● Work to be completed
Identify every line in the records below that contains the word "computer", and copy each of those lines.

Extracted records:
········
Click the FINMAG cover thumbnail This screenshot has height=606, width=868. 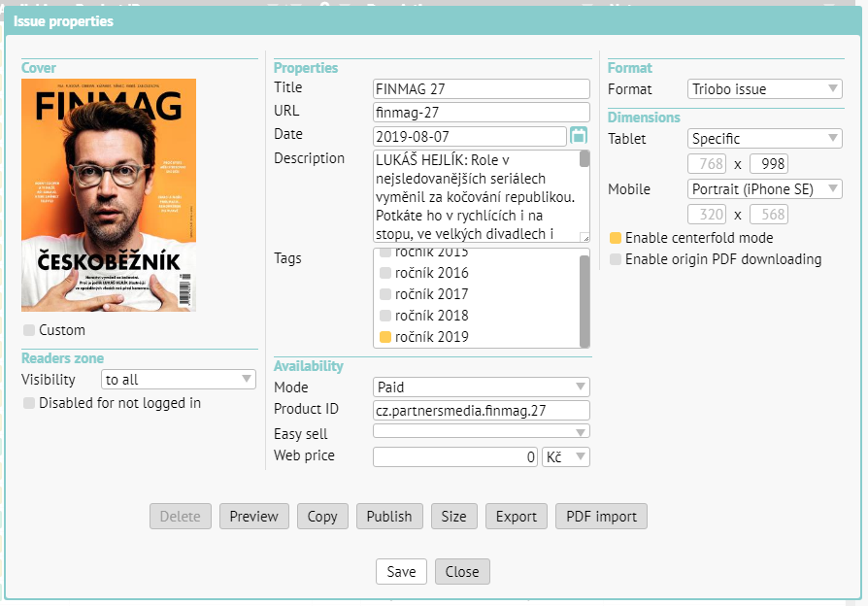tap(109, 195)
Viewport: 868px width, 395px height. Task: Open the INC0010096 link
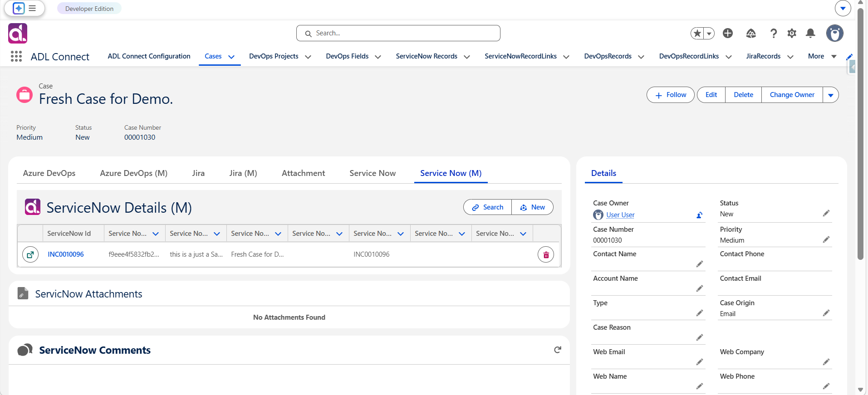click(x=66, y=254)
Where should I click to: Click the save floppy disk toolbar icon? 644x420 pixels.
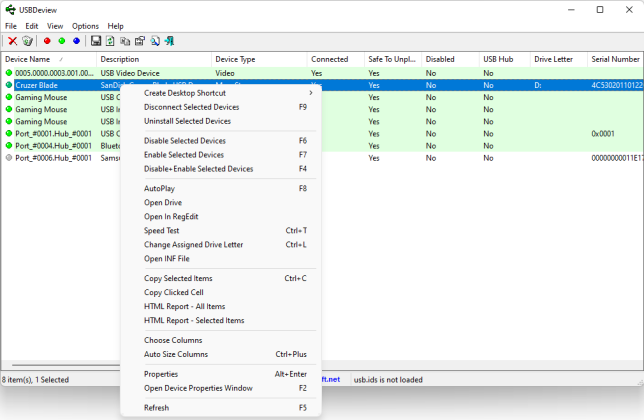point(95,41)
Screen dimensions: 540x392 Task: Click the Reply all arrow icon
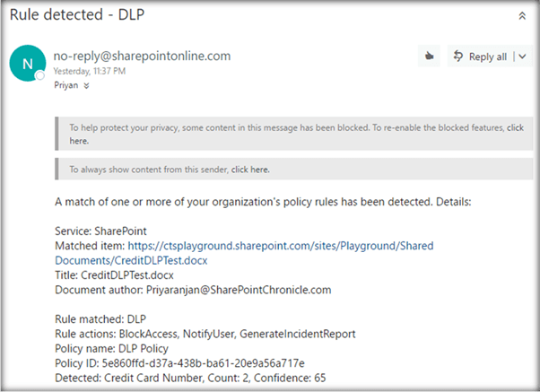pos(458,57)
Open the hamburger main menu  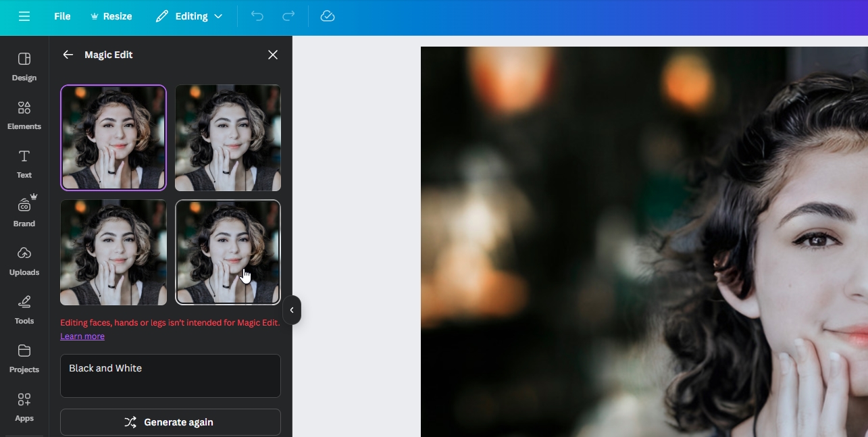click(x=24, y=16)

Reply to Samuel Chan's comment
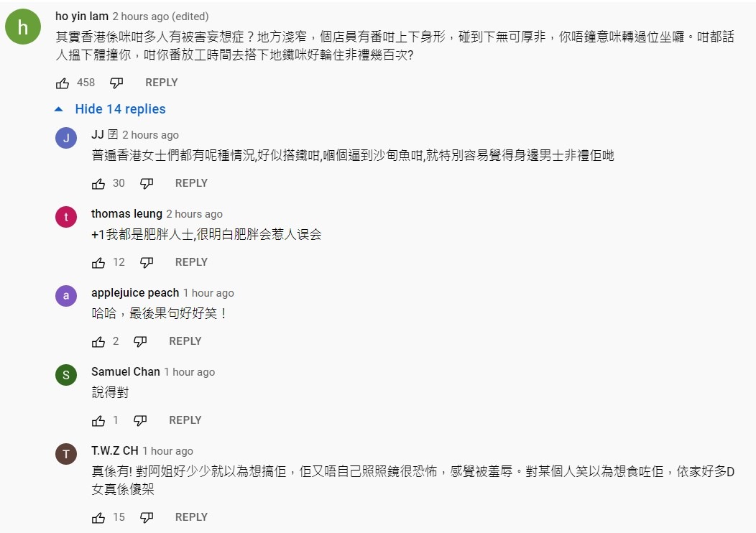[x=185, y=420]
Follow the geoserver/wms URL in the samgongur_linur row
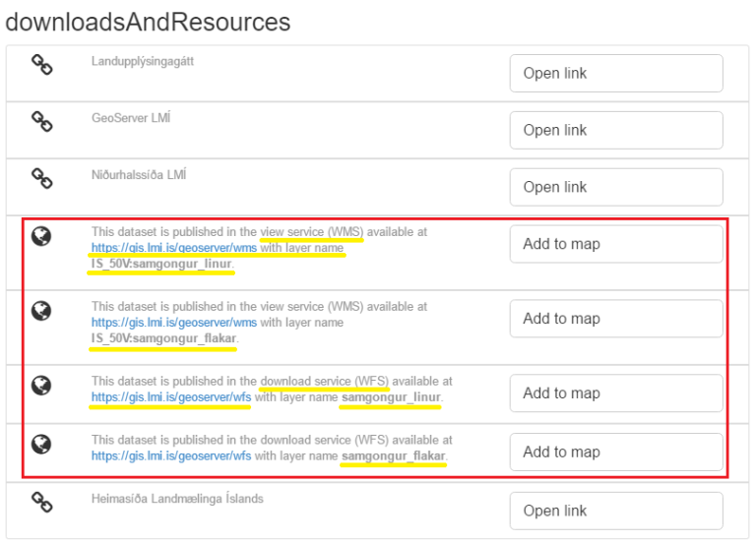Screen dimensions: 756x543 point(174,248)
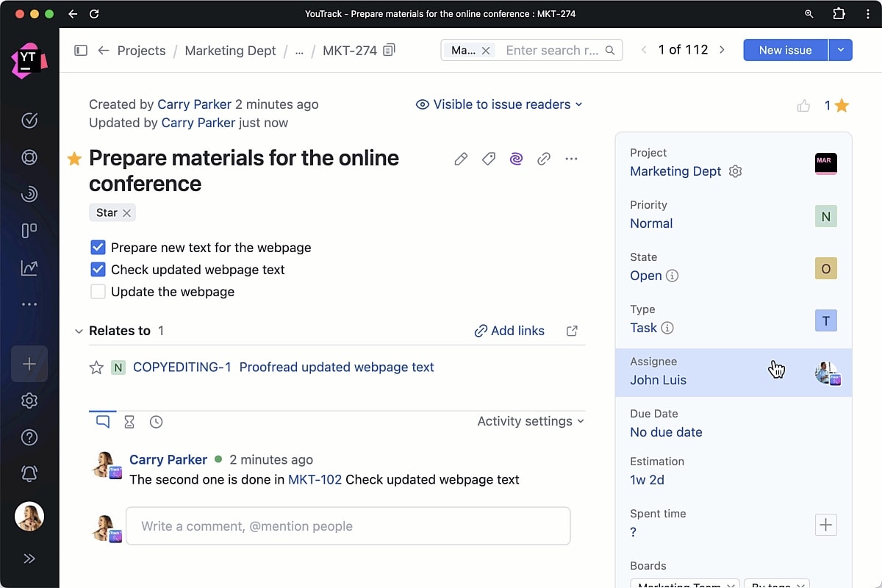Viewport: 882px width, 588px height.
Task: Click thumbs-up vote icon
Action: coord(803,106)
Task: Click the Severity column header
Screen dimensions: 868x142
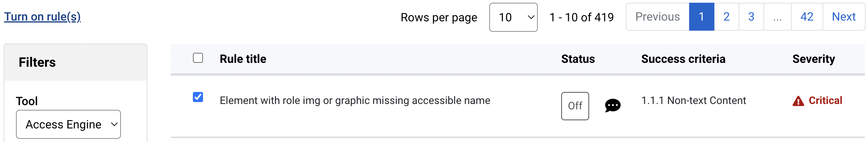Action: (x=814, y=59)
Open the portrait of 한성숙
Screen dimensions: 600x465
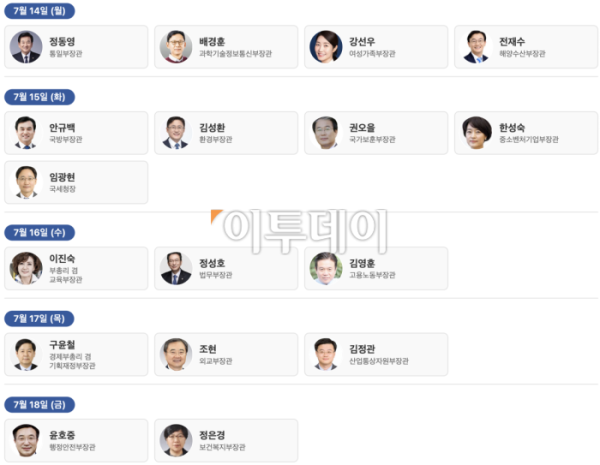(x=476, y=133)
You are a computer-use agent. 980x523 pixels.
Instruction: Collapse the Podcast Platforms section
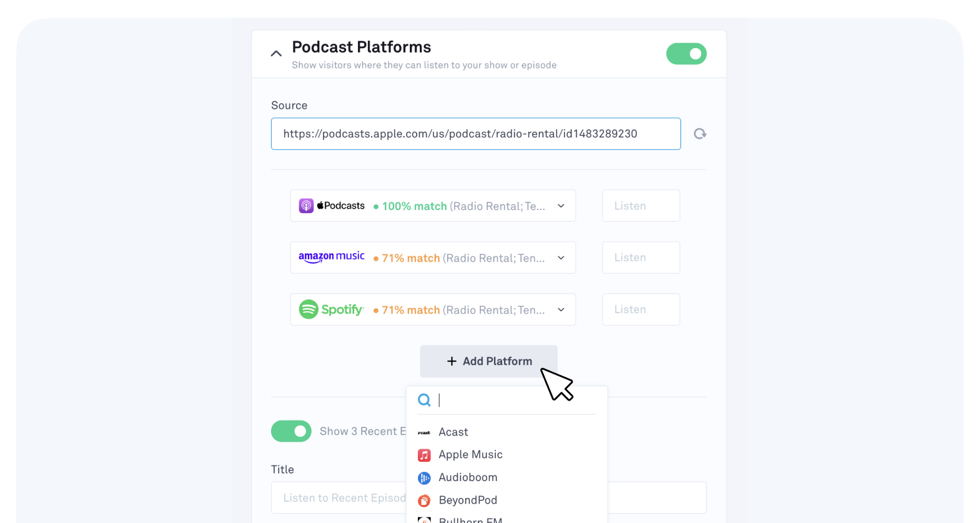(276, 54)
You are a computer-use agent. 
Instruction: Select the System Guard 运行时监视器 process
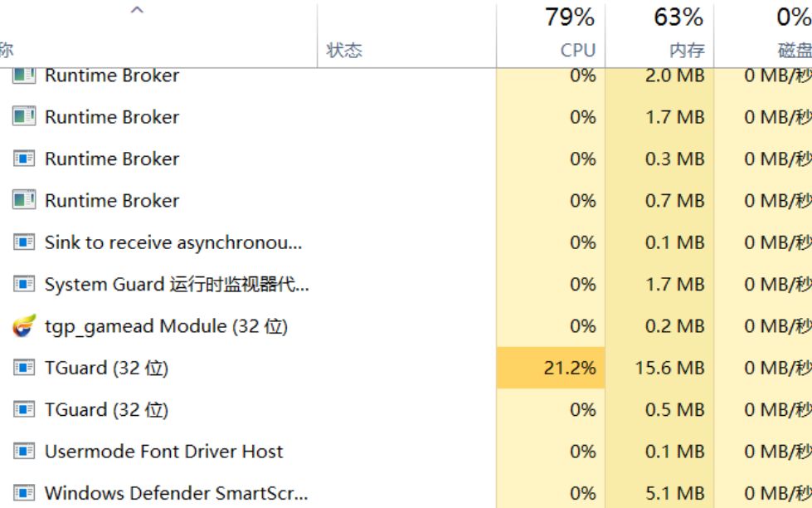pos(177,285)
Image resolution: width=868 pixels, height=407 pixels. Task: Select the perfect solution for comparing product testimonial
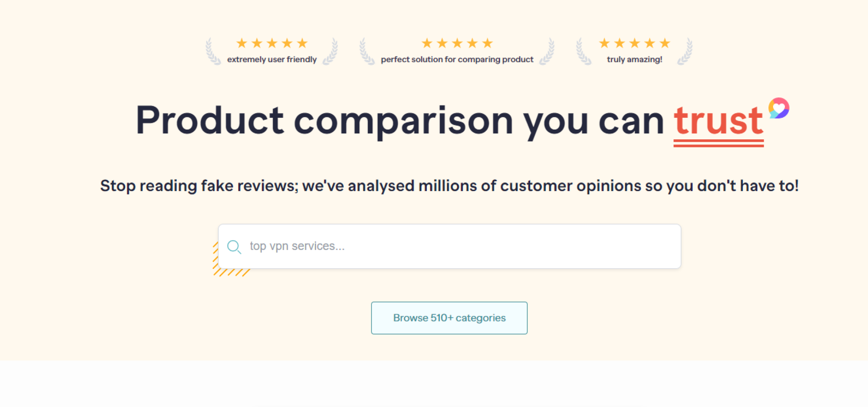[x=457, y=59]
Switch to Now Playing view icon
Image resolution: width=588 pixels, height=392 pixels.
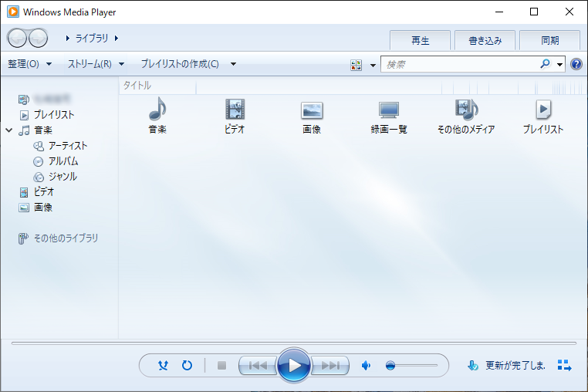564,366
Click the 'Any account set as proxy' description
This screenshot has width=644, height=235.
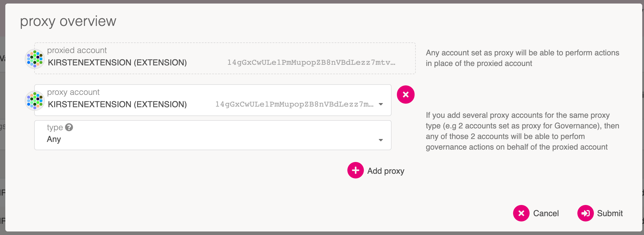click(x=522, y=58)
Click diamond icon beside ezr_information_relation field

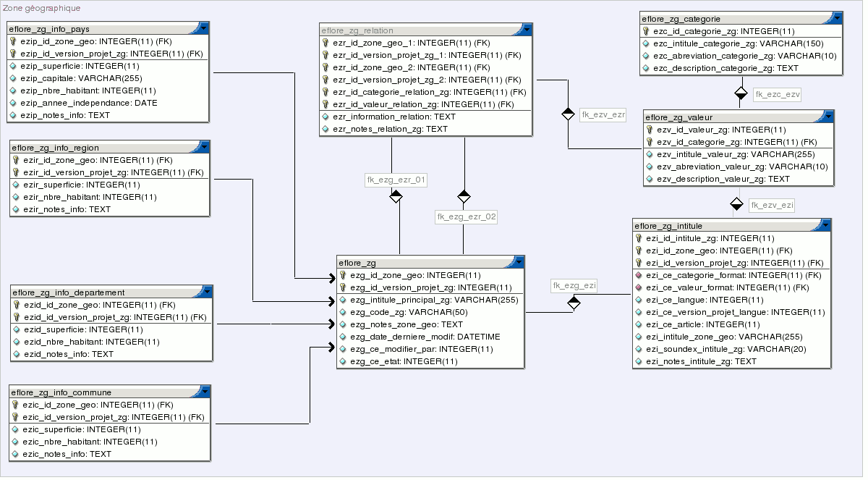click(326, 117)
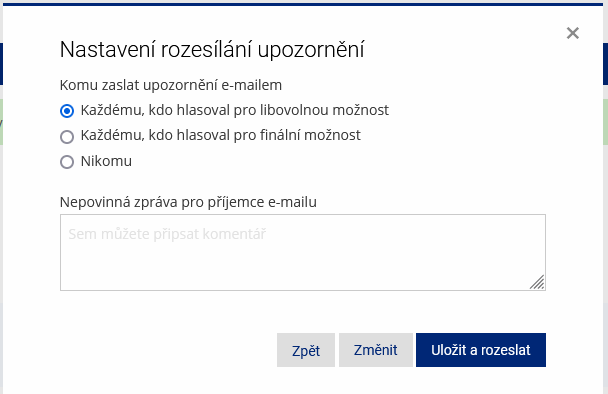Close the notification settings dialog

coord(572,33)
········
● Completed exercise
You are a computer-use agent. 980x523 pixels.
You are a computer-use agent. 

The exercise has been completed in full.